The procedure enables the healthy tissue in the treatment area to completely regenerate after a short time, whilst the cancerous tissue is completely destroyed. In this way, important functions of the prostate are maintained. Depending on the location of the prostate tumour, it is possible to protect the potency nerves so that impotence can be avoided. Following treatment, many patients feel a fleeting muscle ache as the electrical impulses have activated the leg and pelvis muscles. In most cases, the catheter can be removed just a few days after treatment and the patient can leave the clinic after just one night’s stay under medical supervision.

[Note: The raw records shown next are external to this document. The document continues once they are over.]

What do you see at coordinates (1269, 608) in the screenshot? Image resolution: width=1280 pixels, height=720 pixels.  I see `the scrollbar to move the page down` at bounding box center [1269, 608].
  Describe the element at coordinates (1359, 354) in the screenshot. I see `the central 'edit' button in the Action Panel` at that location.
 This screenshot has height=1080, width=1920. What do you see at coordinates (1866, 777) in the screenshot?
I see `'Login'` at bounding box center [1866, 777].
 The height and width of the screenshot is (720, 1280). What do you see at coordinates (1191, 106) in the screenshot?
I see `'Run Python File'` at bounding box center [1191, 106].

As with all tumours, close monitoring is also required after therapy in the case of prostatic carcinomas. It is not only a way of monitoring the success of the treatment, but also allows early recognition of possible complications which in most cases can be successfully resolved. Possible temporary impotence or incontinence is rare, but cannot be ruled out 100 percent. However, these symptoms usually disappear after a few weeks - if they occur at all. A follow-up examination is carried out after one month and then every three to six months during the first year following treatment.
The NanoKnife System has received FDA (US Food and Drug Administration) clearance for the surgical ablation of soft tissue. It has not received clearance for the therapy or treatment of any specific disease or condition. [510(k) Number: K080376].
The Clinic for Prostate Therapy is the only clinic in Germany where the urologists use the procedure as a standard therapy for prostate cancer.